I have a great performance optimization for this

What if instead of 1s sleep, we did 0.5s sleep? That’s a 100% improvement.

[–] Amanduh@lemm.ee 15 points 3 months ago (3 children)

It's not sleeping for 1 second, $1 is an input parameter in the script

[–] wise_pancake@lemmy.ca 4 points 3 months ago

That sounds expensive

[–] JackbyDev@programming.dev 2 points 3 months ago (2 children)

I took it as meaning sleep for a number of seconds equal to half the value you're sorting. So like f "(( $1 / 2 ))" & or however math works in bash, I always forget.

[–] Amanduh@lemm.ee 1 points 3 months ago (1 children)
[–] JackbyDev@programming.dev 2 points 3 months ago (1 children)
[–] Amanduh@lemm.ee 1 points 3 months ago (2 children)

I bet you also tell people you love regex because you think it makes you look smarter lol

[–] jollyrogue@lemmy.ml 2 points 3 months ago (1 children)
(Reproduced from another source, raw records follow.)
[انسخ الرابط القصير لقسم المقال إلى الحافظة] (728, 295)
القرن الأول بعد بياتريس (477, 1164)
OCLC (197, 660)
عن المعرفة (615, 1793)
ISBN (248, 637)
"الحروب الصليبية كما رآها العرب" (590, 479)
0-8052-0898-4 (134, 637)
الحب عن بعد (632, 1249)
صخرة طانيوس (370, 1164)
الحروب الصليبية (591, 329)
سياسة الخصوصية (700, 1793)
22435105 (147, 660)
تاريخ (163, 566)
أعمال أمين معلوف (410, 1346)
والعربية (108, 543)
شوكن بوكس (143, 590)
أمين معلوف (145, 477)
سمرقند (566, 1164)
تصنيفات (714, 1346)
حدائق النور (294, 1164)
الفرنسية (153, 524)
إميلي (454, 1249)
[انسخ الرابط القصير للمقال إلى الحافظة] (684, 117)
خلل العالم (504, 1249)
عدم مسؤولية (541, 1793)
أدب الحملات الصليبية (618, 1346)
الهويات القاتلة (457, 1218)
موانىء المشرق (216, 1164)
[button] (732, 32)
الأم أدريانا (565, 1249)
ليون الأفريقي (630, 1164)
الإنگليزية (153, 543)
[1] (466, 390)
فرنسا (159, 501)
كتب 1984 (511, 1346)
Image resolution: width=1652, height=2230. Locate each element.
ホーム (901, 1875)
What if you do love regex? 🥺

[–] Amanduh@lemm.ee 1 points 3 months ago (1 children)

Then you should be cast into the fires of Mt doom where you belong

[–] jollyrogue@lemmy.ml 1 points 3 months ago (1 children)

You wouldn’t say that if you knew regex. 😆

[–] Amanduh@lemm.ee 1 points 3 months ago (1 children)
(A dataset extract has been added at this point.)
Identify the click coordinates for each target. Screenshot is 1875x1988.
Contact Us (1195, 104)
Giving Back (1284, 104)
Programmers and being smug assholes, name a more iconic duo

[–] jollyrogue@lemmy.ml 1 points 3 months ago

Project much?

I’ll play though.

Amanduh being a humorless chore. 😁

[–] JackbyDev@programming.dev 2 points 3 months ago (1 children)
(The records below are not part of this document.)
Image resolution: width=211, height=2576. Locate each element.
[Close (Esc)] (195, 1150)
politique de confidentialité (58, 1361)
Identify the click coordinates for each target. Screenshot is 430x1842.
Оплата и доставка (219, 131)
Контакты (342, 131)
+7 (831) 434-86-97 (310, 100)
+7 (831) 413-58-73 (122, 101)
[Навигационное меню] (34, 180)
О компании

Well, maybe not with regex, but I'd be lying if I said I never get satisfaction things like that lol. Bash and regex both are very useful tools, great at what they do, but have some design choices that make them annoying. That's sort of what I was trying to get at by saying "yes but also skill issue" lol. A good example is iterating over output in bash. I have zero confidence it's going to do anything remotely close to what I want and have to look up stuff every time I'm trying to do it. "Is it going to go word by word? Line by line? Are there null byte separators?" PowerShell seems appealing in that regard because it works with objects instead of text, but I haven't really used it in depth and I don't see myself going through it just to see if it's worth trying to use more often.

[–] Amanduh@lemm.ee 0 points 3 months ago

Cool story bro

[–] lurch@sh.itjust.works 1 points 3 months ago

Fractional math doesn't happen in bash, but bc can be called and sleep can take fractions as parameters.

[–] lurch@sh.itjust.works 0 points 3 months ago (1 children)

the idea isn't wrong tho, as sleep can do fractions. bash cannot though. therefore it would bloat the code a bit to use bc to multiply the parameter by 0.5 or so.

[–] Amanduh@lemm.ee 1 points 3 months ago

It isn't what is happening though lol...

[–] devfuuu@lemmy.world 10 points 3 months ago

For anyone who controls time travel this is the fastest algorithm ever. Probably gonna change everything when we are traveling through space and passing by some dark holes.

[–] morrowind@lemmy.ml 1 points 3 months ago

Even as a joke, this doesn't avoid anything. The system scheduler just has to do the sorting using a regular algorithm

[–] idunnololz@lemmy.world 1 points 3 months ago (1 children)

The output isn't guaranteed to be correct though. Most implementations of sleep can only guarantee that it will sleep for at least the amount of time specified. It can sleep for longer though.

[–] JackbyDev@programming.dev 4 points 3 months ago

I remember seeing discussions about this at the time, it would also sometimes fail with a very large number of 1s and a single 2.